Sammanfattning: This Ph.D. dissertation aimed at developing tools for the evaluation of ground response in borehole fields connected in parallel through modelling and monitoring studies.A total heat flow and a uniform borehole wall temperature condition equal in all boreholes have often been accepted when mathematically modelling the response of vertical ground heat exchangers connected in parallel. The first objective of this thesis was the development of a numerical model in which the ground controls the temperature response at the borehole wall, instead of imposing heat flow or temperature conditions at this interface. The unavoidable fluid-to- borehole wall thermal resistance and the variation of the heat flux distribution along the borehole depth violates the assumption of uniform temperature at the borehole wall. This aspect, which is often disregarded, was taken into account in this model. The results obtained from the numerical simulations are believed to come closer to reality and can be used as a reference for other approaches.When bore field sizing, the worst ground load conditions are usually assumed to occur after several years of operation, but these may occur during the first year of operation. The second objective of this work was the development of a general sizing methodology that calculates the total required bore field length for each arbitrary month during the lifetime of the installations.

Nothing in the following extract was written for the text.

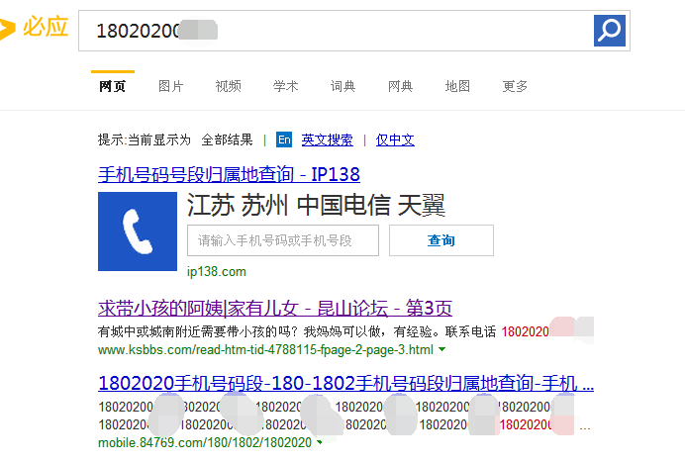Expand dropdown arrow beside mobile.84769.com URL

The methodology was also used to investigate to what extent the borehole spacing can be reduced without increasing the total required bore field length when the ground load condition is thermally quasibalanced.The ground source heat pump community still lacks detailed and accurately measured long-term data for validation of modelling tools. In order to partially contribute to filling this gap, the last part of this Ph.D. study focused on state of the art monitoring activities. The main goal of this part is to provide a comprehensive description of the ground thermal loads and response measurements at a large bore field, that is being monitored from the beginning of its operation. Unique data sets, showing the thermal loads and ground thermal response during extraction and injection, along with measurement error analyses are reported in the thesis.